[Queen Hildegarde by Laura Elizabeth Howe Richards]@TWC D-Link book
Queen Hildegarde

CHAPTER VI
5/23

On the other stretches the little valley, a narrow strip of land, but with turf as fine as the Queen's lawn, and trees that would proudly grace Her Majesty's park,--tall Norway firs, raising their stately forms and pointing their long dark fingers sternly at the intruders on their solitude; graceful birches; and here and there a whispering larch or a nodding pine.

The other wall of the valley, or glen, is less precipitous, and its sides are densely wooded, and fringed with barberry bushes and climbing eglantine.
And between these two banks, and over this green velvet carpet, and among these dark fir-trees,--ah! how the sun shines.

Nowhere else in the whole land does he shine so sweetly, for he knows that his time there is short, and that the high banks will shut him out from that green, pleasant place long before he must say good-night to the more common-place fields and hill-sides.

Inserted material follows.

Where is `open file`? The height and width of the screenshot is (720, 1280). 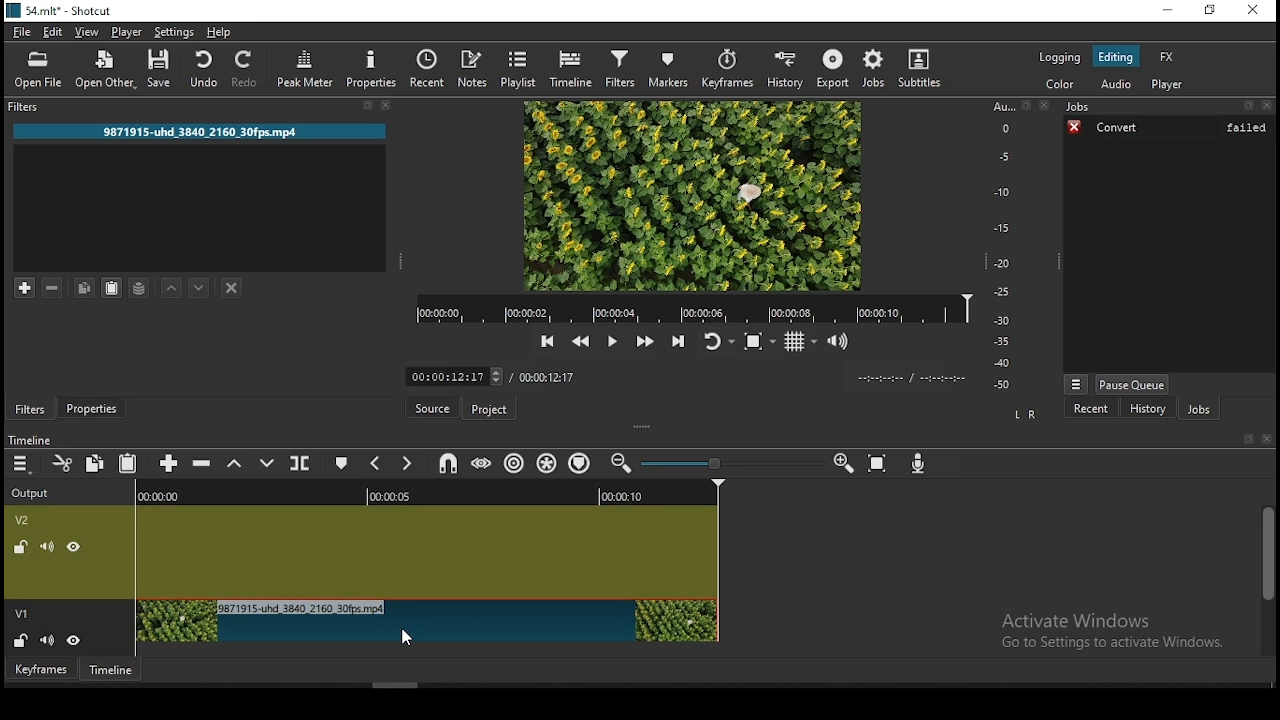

So here his beams rest right lovingly, making royal show of gold on the smooth grass, and of diamonds on the running water, and of opals and topazes and beryls where the wave comes curling over the little fall.
And now, amid all this pomp and play of sun and of summer, what is this dash of blue that makes a strange, though not a discordant, note in our harmony of gold and green?
And what is that round, whitish object which is bobbing up and down with such singular energy?
Why, the blue is Hildegarde's dress, if you must know; and the whitish object is the head of Zerubbabel Chirk, scholar and devotee; and the energy with which said head is bobbing is the energy of determination and of study.

Hilda and Bubble have made themselves extremely comfortable under the great ash-tree which stands in the centre of the glen.